### HOW TO COMPLETE THIS TASK
Among the records that follow, find each line holding the word "screenshot" and copy it.

Segment Start: RECORDS FOR THIS EXERCISE

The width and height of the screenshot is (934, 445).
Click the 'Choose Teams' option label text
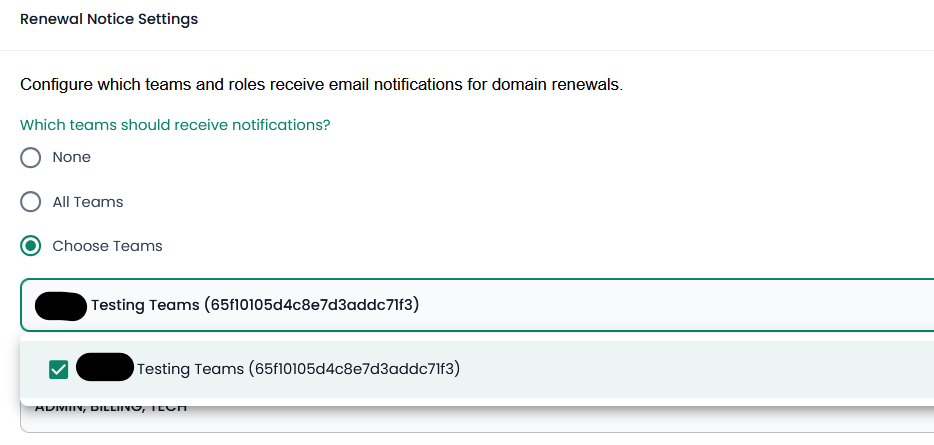[x=107, y=246]
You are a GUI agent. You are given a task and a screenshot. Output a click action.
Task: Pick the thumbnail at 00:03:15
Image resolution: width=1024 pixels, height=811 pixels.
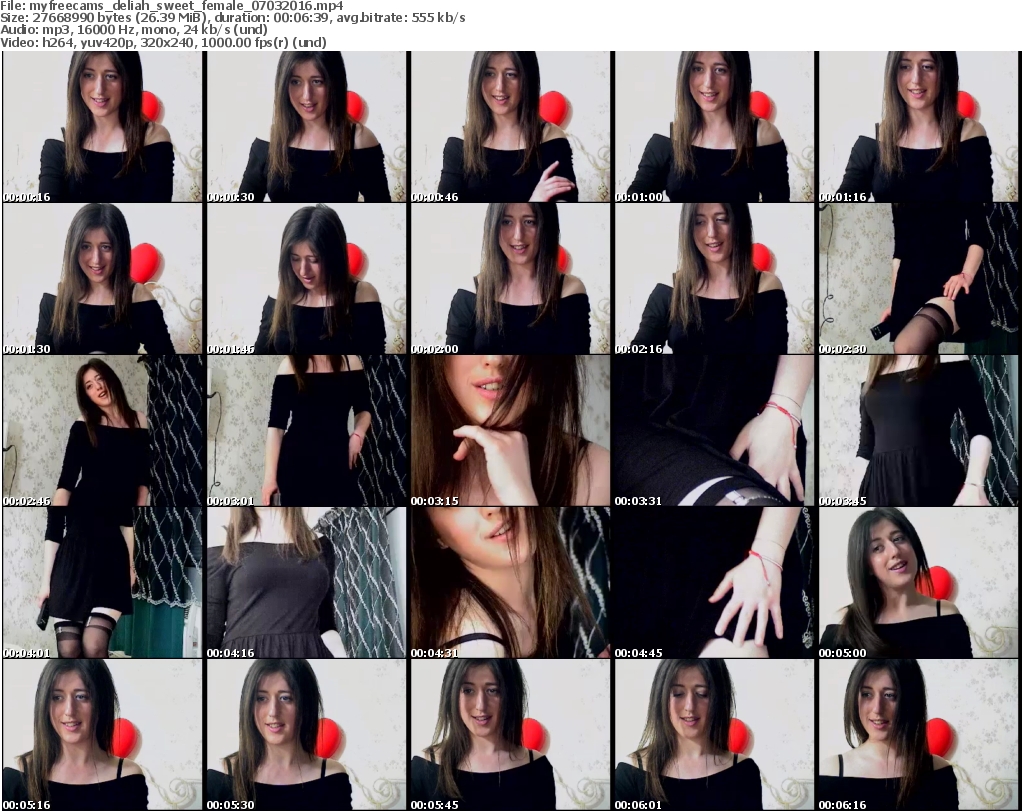510,431

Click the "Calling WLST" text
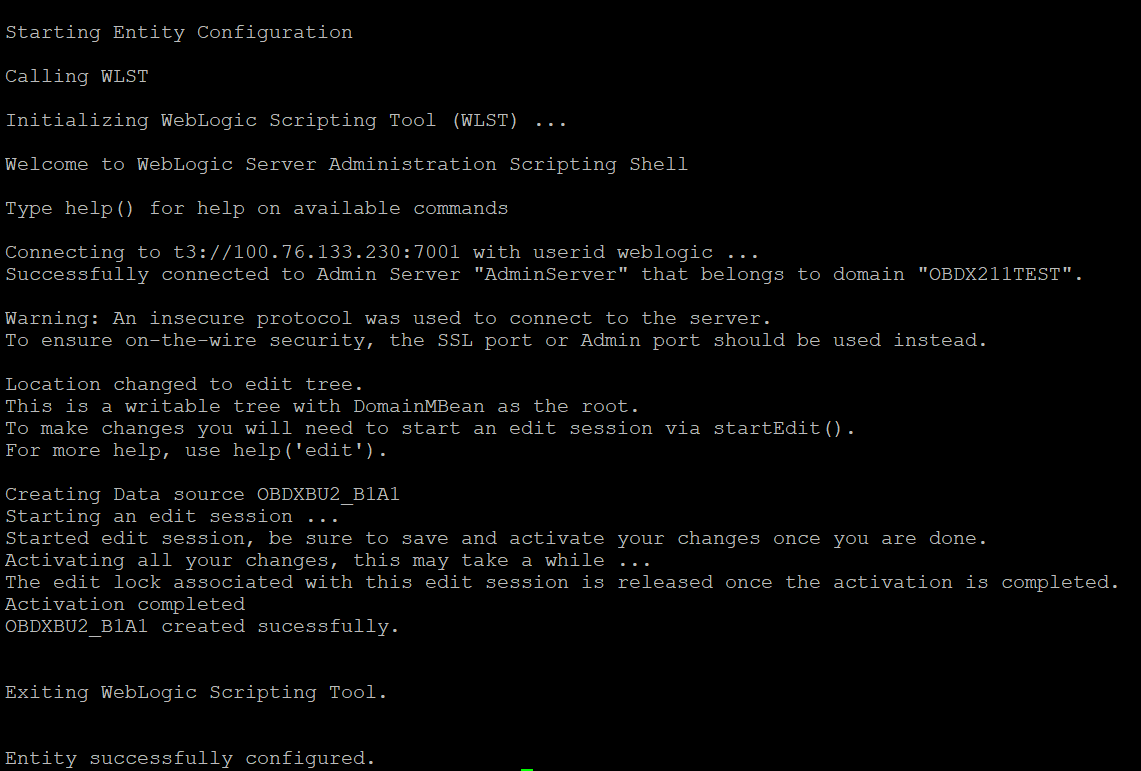(77, 76)
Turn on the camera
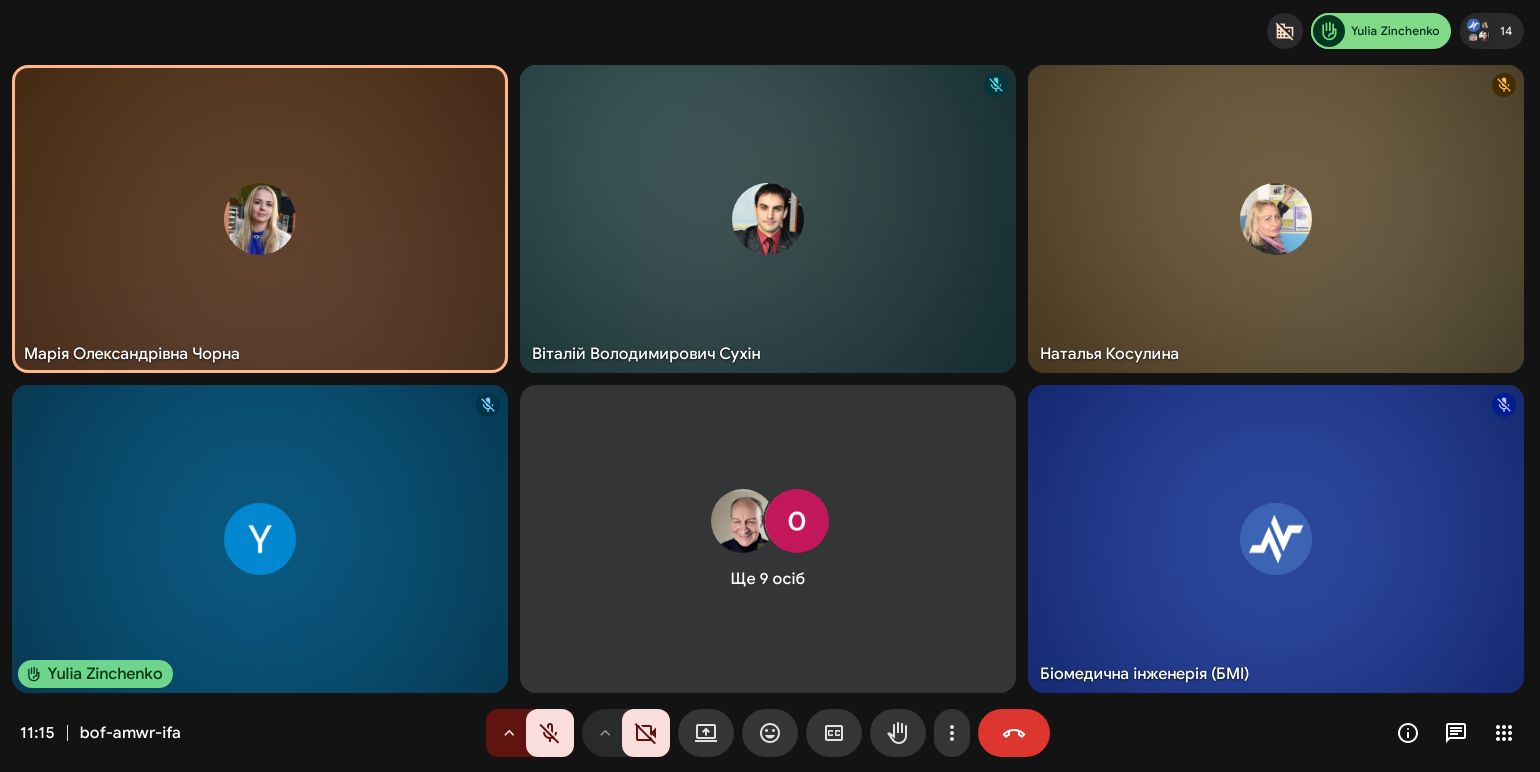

Segment End: RECORDS FOR THIS EXERCISE

### RESULT OF THE TASK
The width and height of the screenshot is (934, 445).
You are a GUI agent. You are given a task and a screenshot. Output a click action.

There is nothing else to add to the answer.